I would not mind owning this one.


----------



## FoxyRoxy1507 (Jul 15, 2008)

there really is no way to tell if she has the talent/ability for upper level eventing w/o seeing videos and/or photos of her jumping.


----------



## iloverains (Apr 1, 2011)

Thanks Elana! and yeah Foxy Roxy, like i said, from what i have could you critique, but I went a saw her and have some videos of her trotting and walking, she was actually lame /:


----------



## equiniphile (Aug 16, 2009)

In the last picture, she looks like she might be ducking behind the vertical. Hard to tell without a video.


----------



## iloverains (Apr 1, 2011)

yeah, it looks like that to me as well, the fact she is even collected surprises me as that was only the 2nd time she had been ridden.


----------



## iloverains (Apr 1, 2011)

if anyone wanted to see, or please still critique her, here's a video i threw together. sorry for all the editing... and she is a little tense and tight cause she had a virus thingo... made her lame... but anyway...


----------



## FoxyRoxy1507 (Jul 15, 2008)

honestly in my opinion i dont see high level eventing... low levels yes, high level no. she doesnt have the movement or impulsion needed for high levels. it can be worked on for lower levels but higher levels most of it needs to be natuaral and she is just kind of plain and doesnt reach very much underneath her.


----------



## iloverains (Apr 1, 2011)

hermm, thank you... she is slightly lame in her two front feet there. and was a little shuffly. but thanks!


----------



## iloverains (Apr 1, 2011)

owner sent me these, shes not lame anymore - note - she hasn't been worked or anything for 4 months!


----------



## Elana (Jan 28, 2011)

She is short strided... does not reach under herself. Needs to be scopier in her movement to be a high level eventer. 

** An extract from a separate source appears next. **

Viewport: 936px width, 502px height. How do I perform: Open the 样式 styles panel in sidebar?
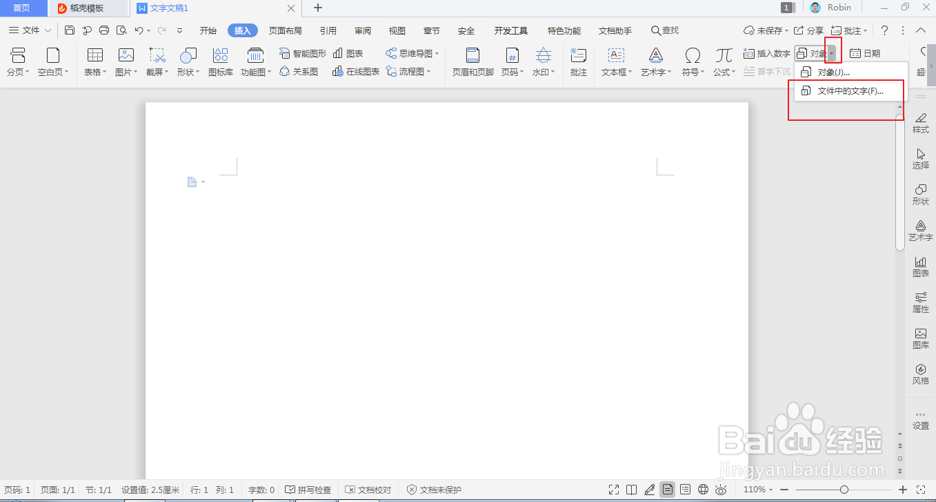920,122
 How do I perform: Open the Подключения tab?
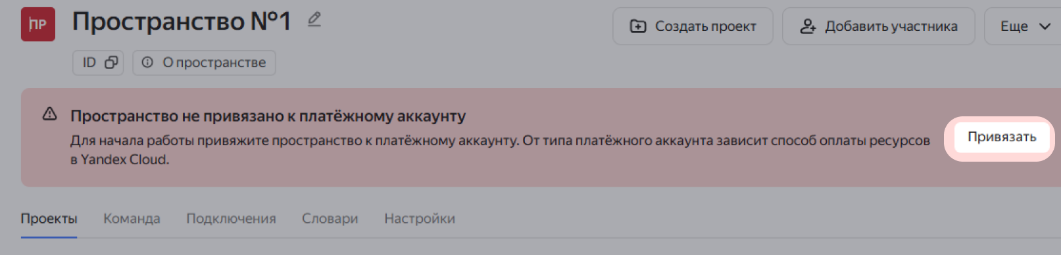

Probably would work for lower levels.


----------



## iloverains (Apr 1, 2011)

Thanks!  

and just to let everyone know, I'm buying her... so let's see if that short strided thing can make it to the high levels!


----------



## MyBoyPuck (Mar 27, 2009)

The short stride might be a result of her head being pulled tight with side reins. She looks like she wants to use herself more at the canter, but cannot due to those reins. Glad you're getting her. I think she'll do fine.


----------



## iloverains (Apr 1, 2011)

yeah, it'll be interesting to see her without anything and with a rider !  can't wait to ride her!


----------